The role of experts and the legitimacy of expertise in public policy are in question. Established relationships between politicians, experts and citizens are breaking down as communities lose faith in the core institutions and practices of governance. Academics have devoted much attention to the reimagining of governance institutions and the practices of governing but have paid less attention to the role of experts and expertise in those institutions and practices. This panel will address that gap, focusing on the relationship between expertise and legitimacy.

 

Experts play a central role in society as they provide the bridge between specialist understanding and citizen acceptance. Questioning expertise means understanding the nature of its legitimacy in the process of policy making. What determines the (input) legitimacy of experts to open up and animate the debate? What determines the (output) legitimacy through expertise to validate a public decision and close the debate? How is expertise made accountable? This panel aims to identify the determinants (political, social, economic, organisational, historical, technological or other) of the legitimacy of expert knowledge, by analysing the conditions in which independent knowledge is created and communicated and examining the role of institutions and actors in supporting or limiting legitimacy.

 

These issues are highly relevant in a situation of concomitant distrust in expertise and public policies, and are fed by a widening gap between scientific and human progress: while scientific advances and innovation are accelerating, populism constitutes a major social risk for democracies. Recently, the authority and legitimacy of experts have been eroded by some high profile policy failures. This panel aims to understand the sources of these failures. Explanations might be both endogenous and exogenous to the activity of experts, since for policy-making, the legitimate provision of expertise requires both responsible agents and a vigilant principal (Jasanoff, 2003).
____________
**DESCRIPTION OF THE TASK**
Carry on the panel description about expertise and legitimacy in public policy, starting right after its final sentence.

**SOURCE DATA**
____________
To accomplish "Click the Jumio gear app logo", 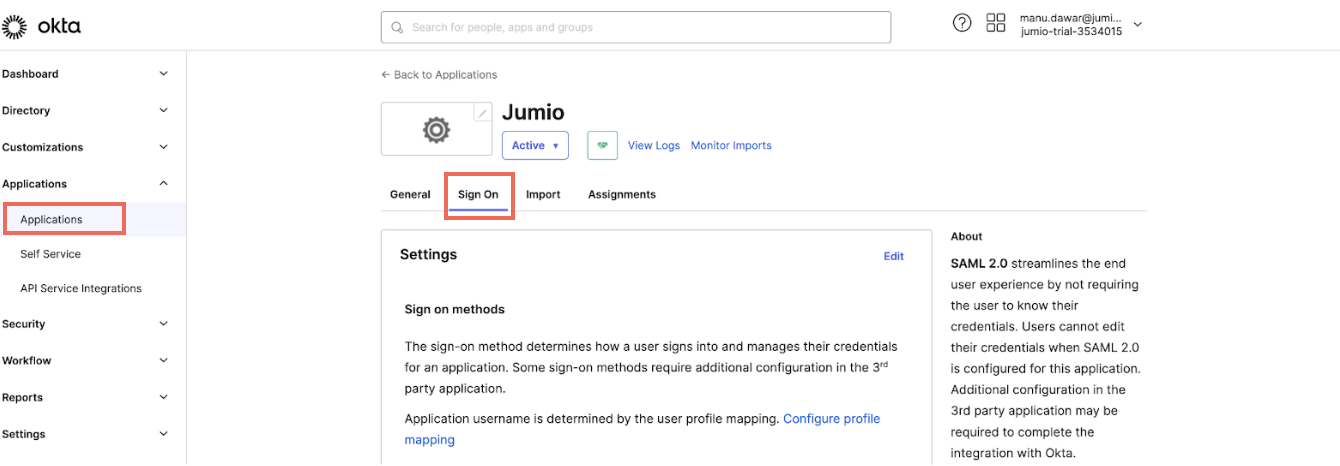I will (x=436, y=130).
____________
**WRITTEN ANSWER**
In a context of the reduction of public research budgets and research privatisation, potential conflicts of interest can compromise independent expertise and its accountability. Moreover, the lack of transparency and traceability in the collection, accumulation and modification of data are problematic when science becomes more data driven. When do experts behave opportunistically, how can this be detected, and who monitors experts? Finally, in the current environment of ‘post-truth politics’, we need to better understand how new social risks (such as inequalities and populism) interact with expertise, generating doubts about and providing alternatives to expert knowledge.

 

Jasanoff, S. (2003), ‘(No) Accounting for Expertise?’, Science and Public Policy 30(3):157-62.

Call for papers

At a time when the economic, social and environmental governance challenges facing contemporary societies have grown in severity, scope and complexity, the role of expertise in policymaking has increasingly been called into question. Between suspicion and criticism, forecast errors and accusations of collusion with private companies, the possibility of independent expertise is questioned. Recently, populist and anti-globalisation movements have achieved electoral success by playing on these doubts and by rejecting the claims to specialized knowledge and authority of experts.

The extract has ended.